Data in this exercise section start

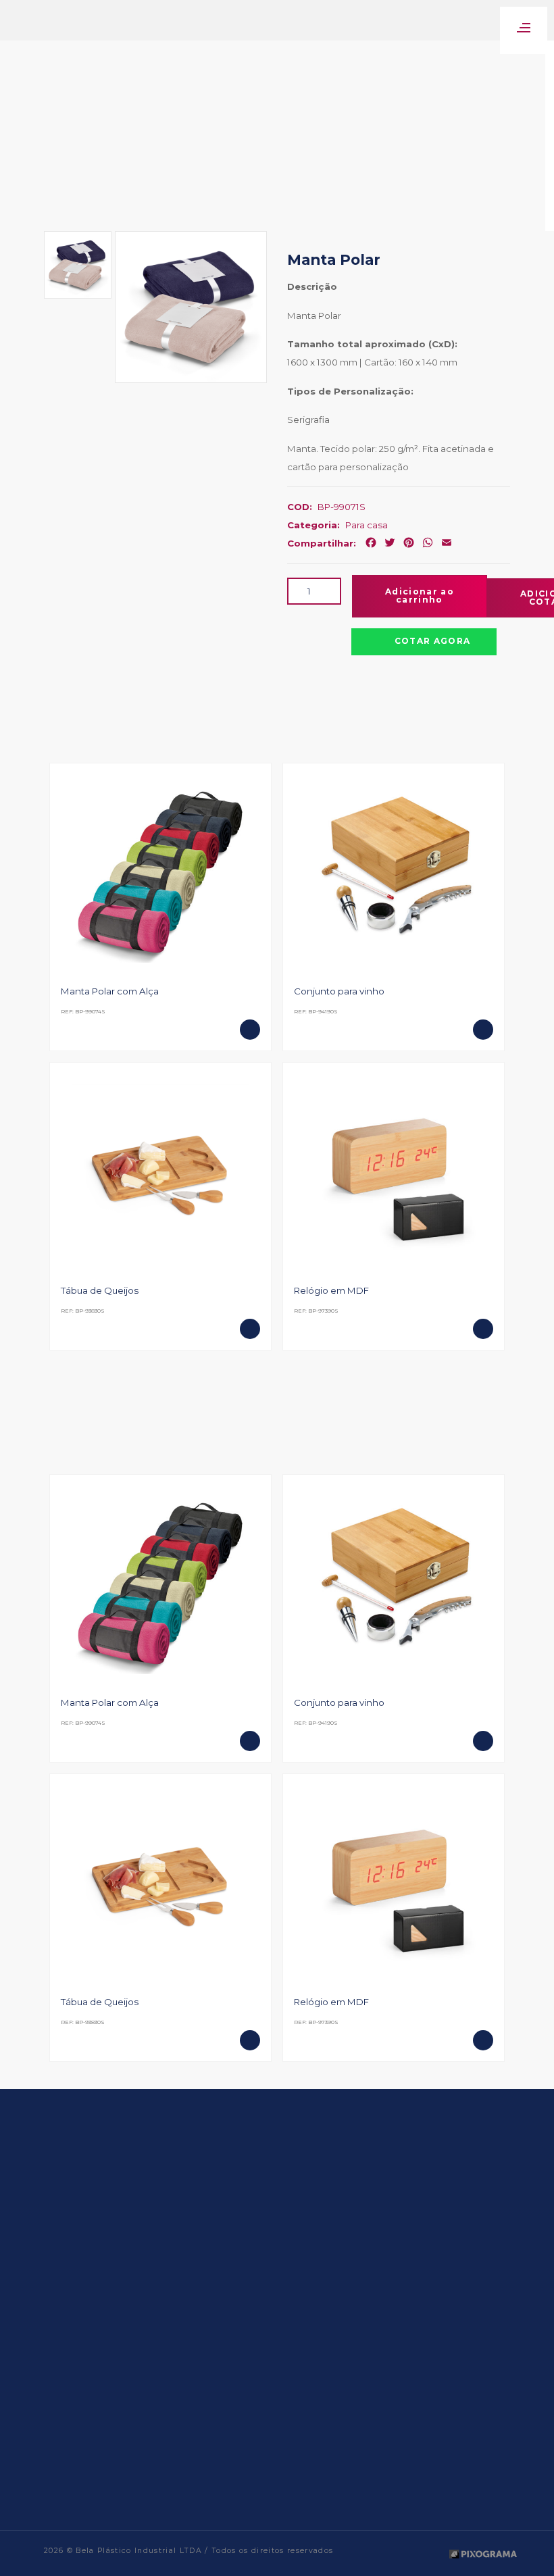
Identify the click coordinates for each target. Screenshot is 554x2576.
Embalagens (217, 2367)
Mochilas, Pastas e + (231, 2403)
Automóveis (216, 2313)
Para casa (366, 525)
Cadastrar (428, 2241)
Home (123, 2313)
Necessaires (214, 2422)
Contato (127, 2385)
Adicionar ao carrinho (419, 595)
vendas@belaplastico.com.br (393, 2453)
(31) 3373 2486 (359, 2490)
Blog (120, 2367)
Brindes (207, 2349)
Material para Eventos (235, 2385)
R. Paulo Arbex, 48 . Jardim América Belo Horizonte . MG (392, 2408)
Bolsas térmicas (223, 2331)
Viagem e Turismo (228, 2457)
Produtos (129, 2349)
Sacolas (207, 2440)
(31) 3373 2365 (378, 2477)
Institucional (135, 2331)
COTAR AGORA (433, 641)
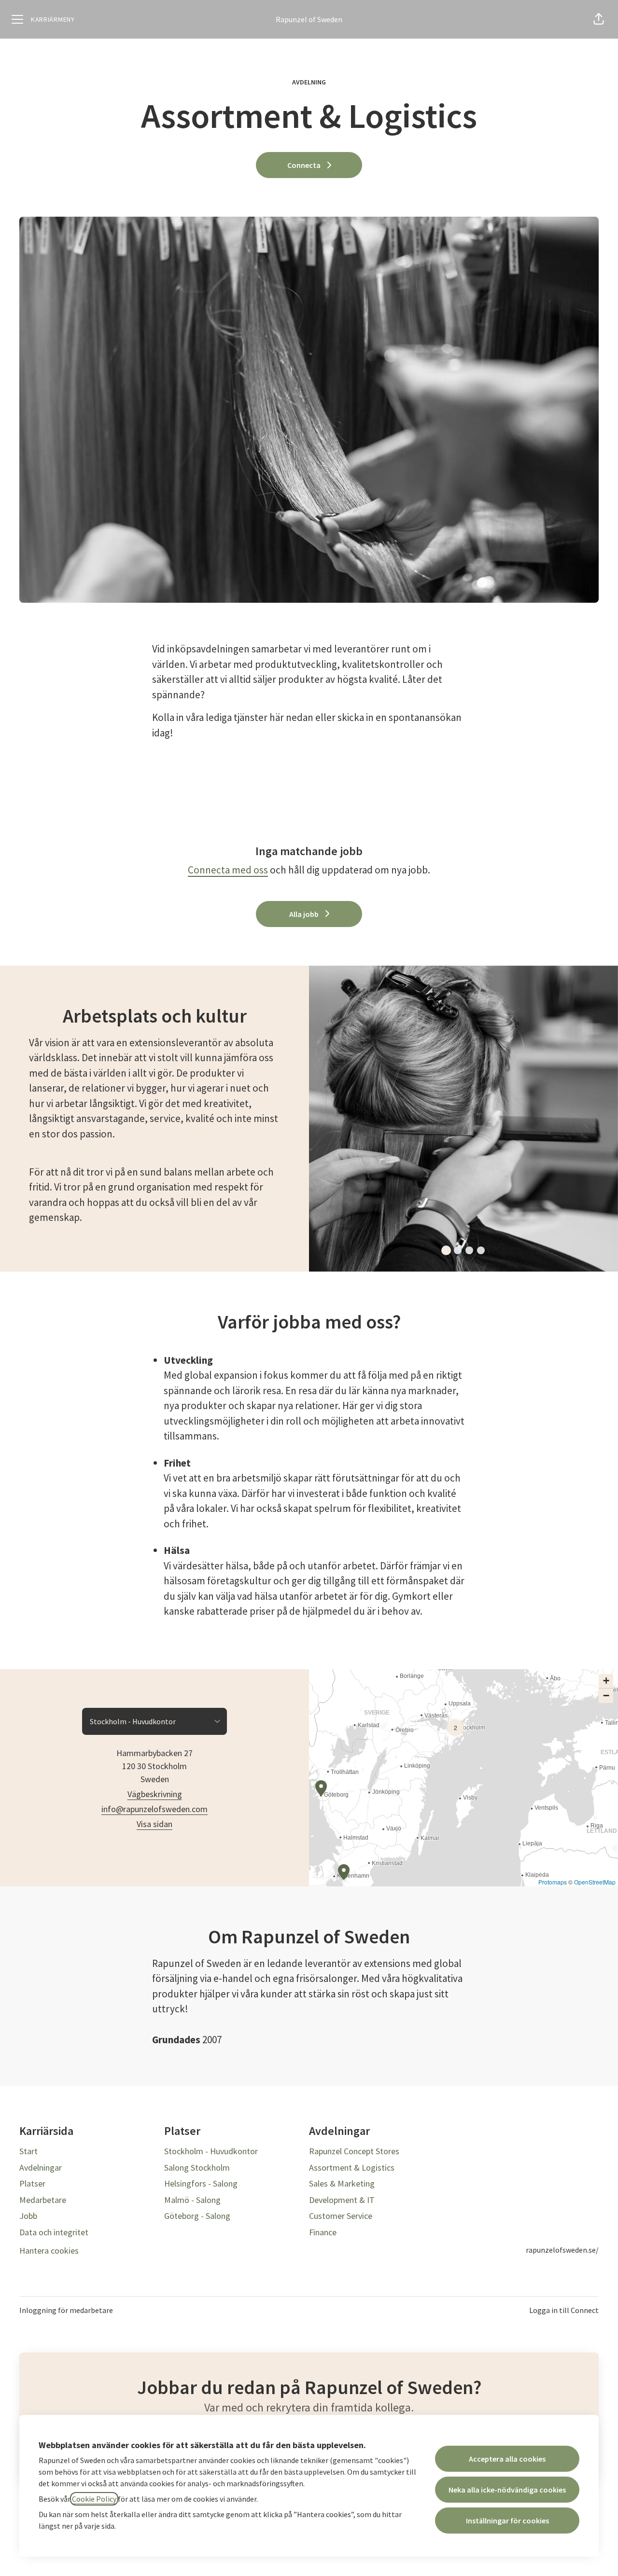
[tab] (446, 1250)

Data in this exercise section end
Data in this exercise section start

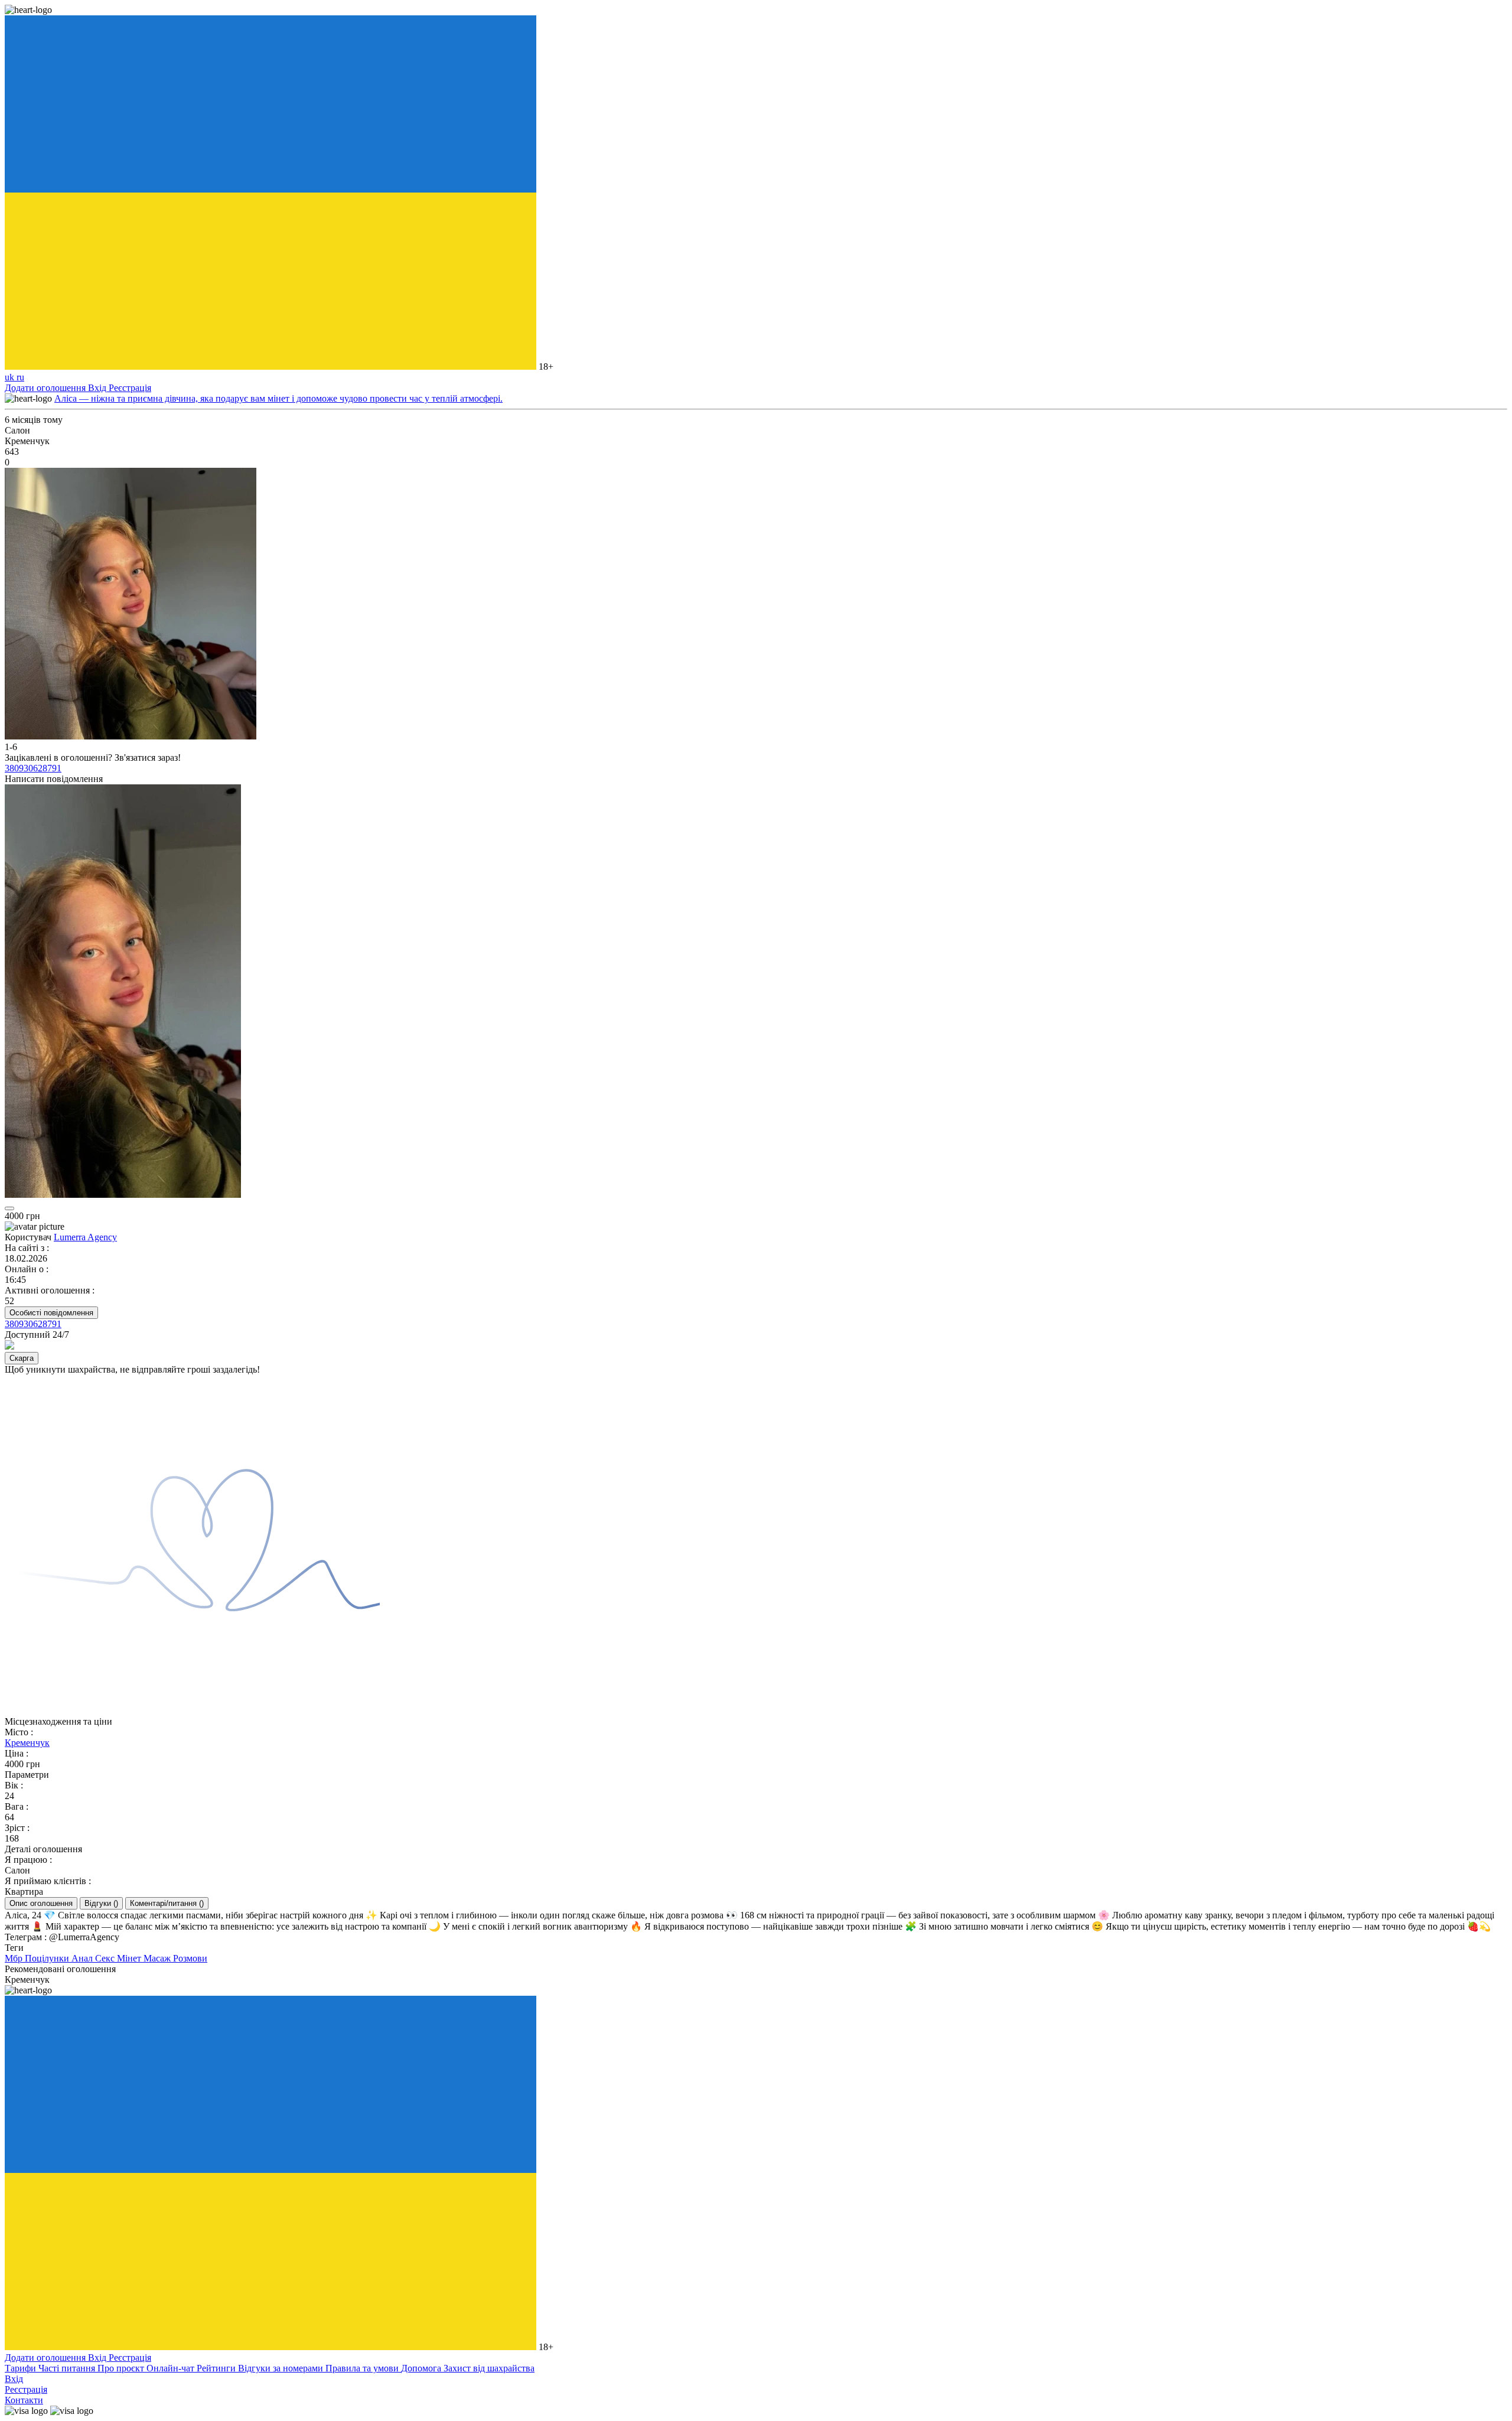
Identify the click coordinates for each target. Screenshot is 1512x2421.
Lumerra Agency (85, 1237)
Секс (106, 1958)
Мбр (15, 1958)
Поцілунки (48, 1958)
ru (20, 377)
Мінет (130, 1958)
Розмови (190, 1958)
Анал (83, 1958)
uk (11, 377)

Data in this exercise section end

Problem: Your answer must be the lines above from the one holding "Sacolas (207, 2440)" up to and including the one holding "[tab] (446, 1250)", exact and with no pictures.

Exercise output:
Sacolas (207, 2440)
(31) 3373 2365 (378, 2477)
Institucional (135, 2331)
COTAR AGORA (433, 641)
[tab] (446, 1250)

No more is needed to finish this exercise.